Virtual Single Instruction Machines

2022-03-29 languages / speculation
A different way of looking at Virtual Machine design to avoid a big if/elsif selector

Background

I’ve become a bit fascinated by Virtual Machines.

I started writing this article on 29 February 2020 … oh, what a couple of years it has been! But it’s still an interesting topic, so over two years later I’m revisiting it …

Virtual Machines

I’d always thought of them as quite silly things, a means to a commercial end, or maybe just a thing you did when you had more MIPS than Real Programmers available.

But then I read about the Apollo Guidance Computer Software:

The AGC also had a sophisticated software interpreter [...]
that implemented a virtual machine with more complex and
capable pseudo-instructions than the native AGC. These
instructions simplified the navigational programs.
Interpreted code [...] could be mixed with native AGC code.

While the execution time of the pseudo-instructions was
increased [...] the interpreter provided many more instructions
than AGC natively supported and the memory requirements were
much lower than [...] the AGC native language

So, this very early computer, with its programs stored in only a few kilobytes of woven memory, somehow benefited from these effete modern techniques?
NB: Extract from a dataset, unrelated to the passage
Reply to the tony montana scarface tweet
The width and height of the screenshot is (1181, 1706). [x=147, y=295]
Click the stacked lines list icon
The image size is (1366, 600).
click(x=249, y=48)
Hmmm …

Similarly working on implenting the Gigatron on FPGA revealed a really interesting thing: the virtual machine implementation can be tiny, so small that the space saved by using bytecodes compared to native code exceeds the size of the virtual machine itself.

Microarchitecture

Back in the early days of CPU architecture, a lot of programming was done in assembly code, and CPU designers included lots and lots of complexity to make life easier for assembly language programmers. As compilers became the ‘normal’ way to program, RISC architectures became more popular, shifting the complexity from CPU to compiler.

The wildly popular Intel x86 family, however, were anything but RISCy, with baroque instructions such as REPNE SCASB (repeat while non-zero scan string byte, basically the C strlen() function in a single instruction).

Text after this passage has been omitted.